EPA revised the PM standards in September 2006, lowering the level of the 24-hour PM2.5 standard to 35 μg/m3. The annual PM2.5 standard remained at 15 μg/m3, as did the 24-hour PM10 standard of 150 μg/m3. The annual PM10 standard was revoked due to the lack of evidence to establish a link between long-term exposure to coarse particles and health problems. In December, 2012, EPA reduced the annual PM2.5 standard from 15 μg/m3 to 12 μg/m3. The daily PM2.5 standard and standards for PM10 remained the same. The revised 2012 PM standard became effective in March 2013.

State Implementation Plan (SIP) Process

Within two years after setting or revising NAAQS for criteria pollutants, EPA must designate areas as meeting (attainment) or not meeting (nonattainment) the air-quality standard. EPA’s final designations are based on the most recent three years of air-quality monitoring data, recommendations from the state, and additional technical information. State recommendations are made by the governor and take into account air-quality data, emissions, meteorology, topography, and jurisdictional boundaries.

If an area is not meeting the standard, the state is required to prepare a State Implementation Plan (SIP). The SIP is a comprehensive document that identifies how the state will attain or maintain the NAAQS to comply with the provisions of the Clean Air Act. The SIP includes regulatory and non-regulatory control measures for reaching attainment by a specific deadline.

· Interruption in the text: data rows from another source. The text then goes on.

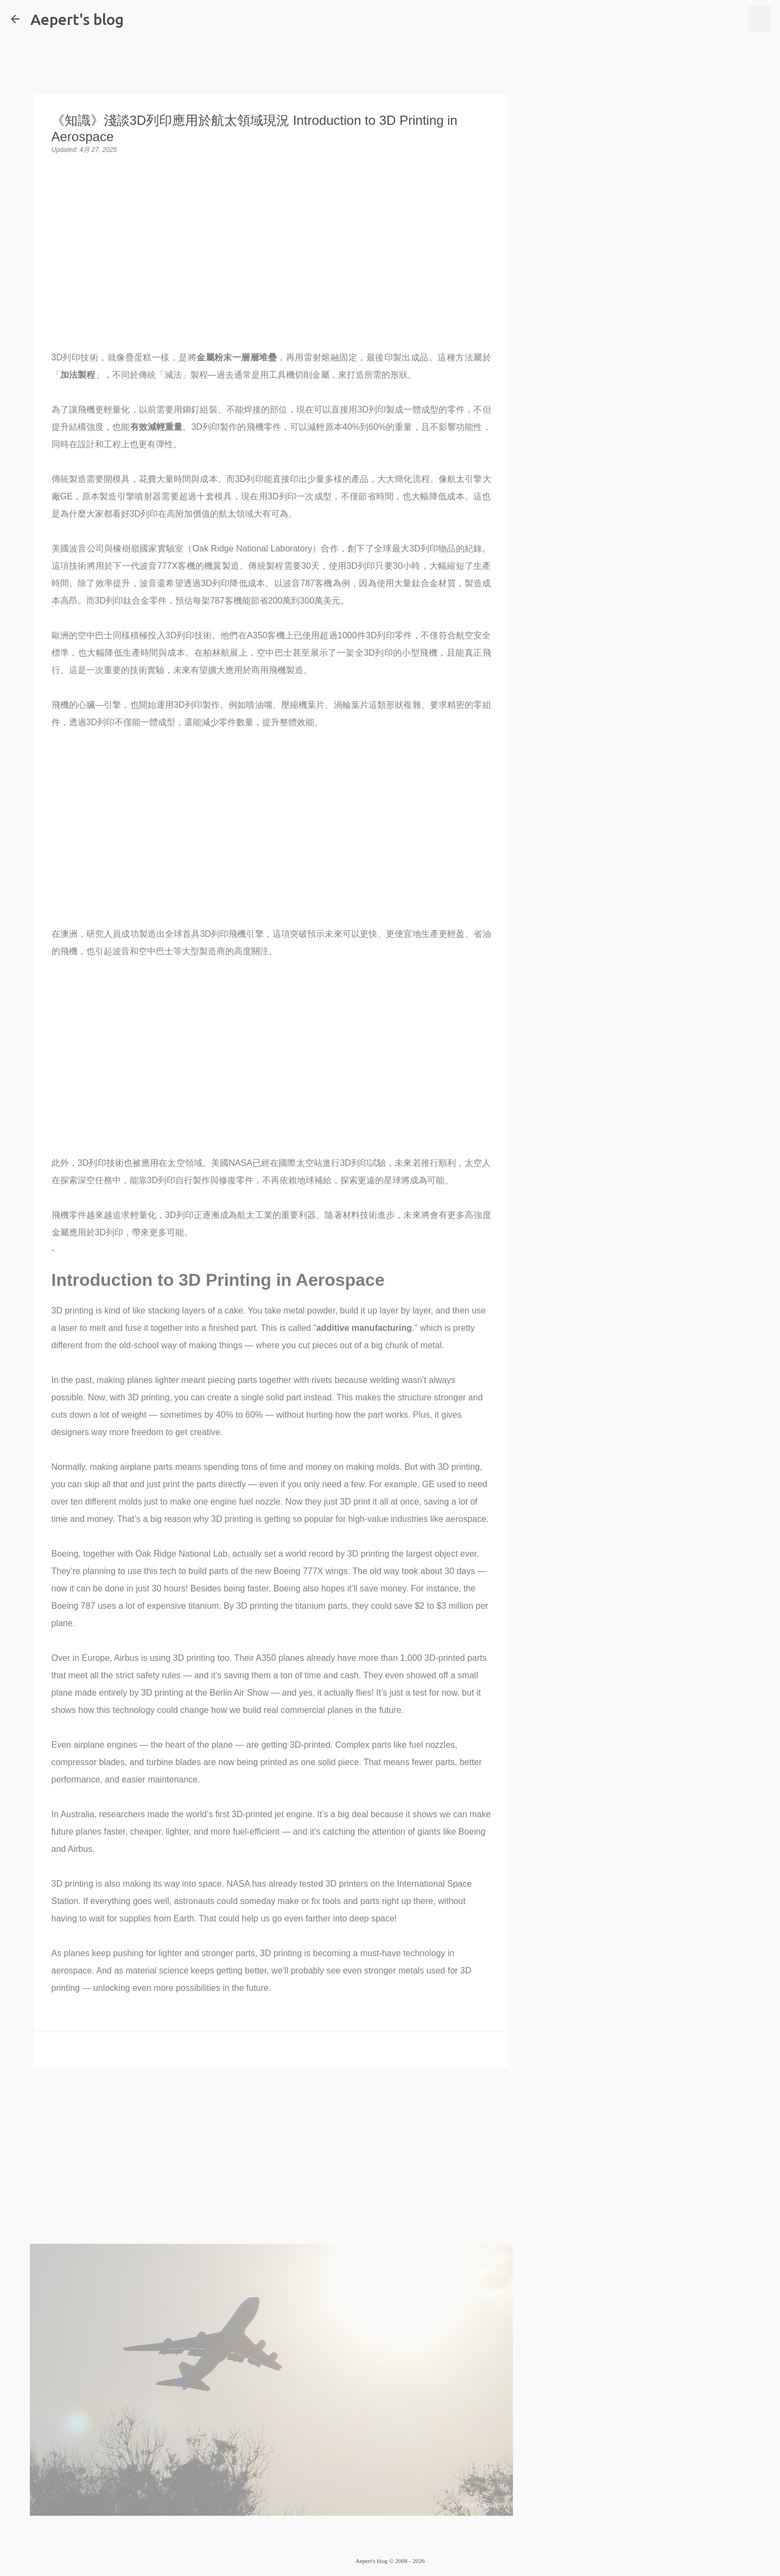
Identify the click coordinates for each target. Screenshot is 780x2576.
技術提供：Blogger (390, 2538)
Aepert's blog (77, 19)
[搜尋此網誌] (710, 19)
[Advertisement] (271, 2159)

Particulate Matter in Utah

Winter inversions are a common event in Utah, generally occurring between December and February. Prolonged inversions can lead to high levels of fine particulate pollution, or PM2.5. These high pollutant levels create significant health and air quality concerns, particularly on days when the concentrations exceed the national health standards.

Inversions occur when normal atmospheric conditions (cool air above, warm air below) invert. Inversions trap a dense layer of cold air under a layer of warm air. The warm layer acts like a lid, trapping emissions from vehicles, businesses, and industrial processes in the cold air near the valley floor. These emissions mix in this cold layer of air to form fine particulates.

There are two types of fine particulates: primary and secondary. Primary PM2.5 is emitted directly as a particle and enters the atmosphere as soot. Secondary particulates form when precursor emissions react in the atmosphere to create PM2.5. Most of Utah’s PM2.5 pollution comes from secondary particles.

Elevated PM10 concentrations in Utah tend to be localized and are generally caused by fugitive dust, particles of soil, ash, coal, minerals, etc., which becomes airborne because of wind or mechanical disturbance. Fugitive dust can be generated from natural causes such as wind or from manmade causes such as unpaved haul roads and operational areas, storage, hauling and handling of aggregate materials, construction activities and demolition activities. State rules establish minimum work practices and emission standards for sources of fugitive emissions and fugitive dust in nonattainment areas and other areas in the state. Fugitive dust rules are more stringent in PM nonattainment areas.

DAQ can implement regulatory strategies to reduce the emissions from the industrial, mobile, and area sources responsible for PM10 and PM2.5, but it cannot control certain natural events that contribute particulate matter to Utah’s air, including blowing dust from the West Desert (PM10) and wildfires (PM2.5).